The Reporters Committee for Freedom of the Press, The Atlanta Journal-Constitution, the Georgia First Amendment Foundation and the Georgia Press Association asked the high court to approve release of the information.
In a legal brief filed with the court, the media coalition said the research foundation’s reading of the law would mean universities could not release research conducted by their faculty and law enforcement could not release body camera footage from a pending investigation. “The General Assembly clearly did not intend to impose such an illogical and draconian regime,” the coalition said.
Lawyer Mark Silver, who represents the research foundation, said a 1995 state Supreme Court decision barring the release of a couple’s confidential tax information means that all information that falls under the exceptions to the Open Records Act are barred as well.
But Justice David Nahmias didn’t seem to be buying that argument.
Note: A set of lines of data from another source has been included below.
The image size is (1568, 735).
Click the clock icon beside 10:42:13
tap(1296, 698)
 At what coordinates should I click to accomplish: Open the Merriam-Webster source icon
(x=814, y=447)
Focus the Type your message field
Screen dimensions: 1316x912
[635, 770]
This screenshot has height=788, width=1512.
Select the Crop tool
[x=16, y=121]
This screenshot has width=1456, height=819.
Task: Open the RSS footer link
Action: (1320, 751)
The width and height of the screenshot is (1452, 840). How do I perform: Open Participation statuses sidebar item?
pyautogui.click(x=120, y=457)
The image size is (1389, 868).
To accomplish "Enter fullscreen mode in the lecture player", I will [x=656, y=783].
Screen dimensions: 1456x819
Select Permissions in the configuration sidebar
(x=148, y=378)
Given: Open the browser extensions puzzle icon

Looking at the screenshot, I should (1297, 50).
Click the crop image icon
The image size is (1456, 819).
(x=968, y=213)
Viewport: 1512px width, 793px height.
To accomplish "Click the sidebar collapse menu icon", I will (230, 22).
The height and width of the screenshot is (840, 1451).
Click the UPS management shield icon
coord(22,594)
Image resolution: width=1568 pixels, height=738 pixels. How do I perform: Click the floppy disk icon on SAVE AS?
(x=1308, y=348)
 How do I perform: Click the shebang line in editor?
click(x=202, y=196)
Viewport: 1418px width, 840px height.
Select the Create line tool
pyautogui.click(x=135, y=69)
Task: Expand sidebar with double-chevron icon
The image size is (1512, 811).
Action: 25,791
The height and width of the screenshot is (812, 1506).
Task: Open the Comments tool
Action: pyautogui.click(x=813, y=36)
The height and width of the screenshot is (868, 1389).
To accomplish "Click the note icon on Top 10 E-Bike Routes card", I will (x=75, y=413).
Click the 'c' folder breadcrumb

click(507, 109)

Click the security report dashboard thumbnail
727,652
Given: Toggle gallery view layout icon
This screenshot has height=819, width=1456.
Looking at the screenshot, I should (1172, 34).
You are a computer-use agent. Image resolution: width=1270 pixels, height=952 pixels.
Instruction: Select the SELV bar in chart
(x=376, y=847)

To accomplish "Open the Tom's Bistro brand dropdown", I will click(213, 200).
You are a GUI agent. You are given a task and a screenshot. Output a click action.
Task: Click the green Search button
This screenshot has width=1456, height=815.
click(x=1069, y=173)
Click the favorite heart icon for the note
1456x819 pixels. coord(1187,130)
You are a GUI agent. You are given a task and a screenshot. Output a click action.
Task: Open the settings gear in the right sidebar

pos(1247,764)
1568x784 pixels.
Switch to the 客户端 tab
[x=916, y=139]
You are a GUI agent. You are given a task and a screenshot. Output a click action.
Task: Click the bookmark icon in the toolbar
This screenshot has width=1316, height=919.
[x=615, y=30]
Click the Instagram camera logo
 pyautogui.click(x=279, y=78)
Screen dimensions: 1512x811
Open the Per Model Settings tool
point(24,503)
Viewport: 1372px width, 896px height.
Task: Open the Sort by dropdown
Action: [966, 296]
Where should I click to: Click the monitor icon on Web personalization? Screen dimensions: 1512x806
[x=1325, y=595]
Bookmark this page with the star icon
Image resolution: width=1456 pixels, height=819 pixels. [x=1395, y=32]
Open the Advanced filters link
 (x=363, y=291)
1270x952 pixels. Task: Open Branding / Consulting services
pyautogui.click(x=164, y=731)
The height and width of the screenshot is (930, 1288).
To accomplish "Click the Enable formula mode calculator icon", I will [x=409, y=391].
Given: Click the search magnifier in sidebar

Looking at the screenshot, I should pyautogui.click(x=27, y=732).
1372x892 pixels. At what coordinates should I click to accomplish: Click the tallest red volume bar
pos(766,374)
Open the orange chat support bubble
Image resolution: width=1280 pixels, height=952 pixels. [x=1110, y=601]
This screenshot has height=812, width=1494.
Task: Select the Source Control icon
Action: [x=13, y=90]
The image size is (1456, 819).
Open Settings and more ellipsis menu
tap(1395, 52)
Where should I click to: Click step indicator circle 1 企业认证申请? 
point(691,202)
Turning to the plain language of the open records law, Nahmias asked, How can “shall not be required” to turn over information be interpreted to “shall be prohibited” from doing so? Agencies routinely release information that falls under the Open Records Act exceptions, “and nobody seems to be complaining about it now,” the justice said.
The payday lending study was conducted by Kennesaw State statistics and data science professor Jennifer Lewis Priestley with a $30,000 grant supplied by the research foundation. “I got no money out it it,” Priestley said Monday.
Priestley compared data of those who took out payday loans to their consumer credit scores. People who refinanced their loans had “marginally” better financial outcomes than consumers whose borrowing was limited to shorter periods of time, she said.
At the foundation’s request, Priestley wrote a paper about her study. Because she knew nothing about the payday loan industry, she asked the foundation to provide “color and context” on her findings. As for insinuations that her integrity was compromised, Priestley said, “The reality is completely the opposite.”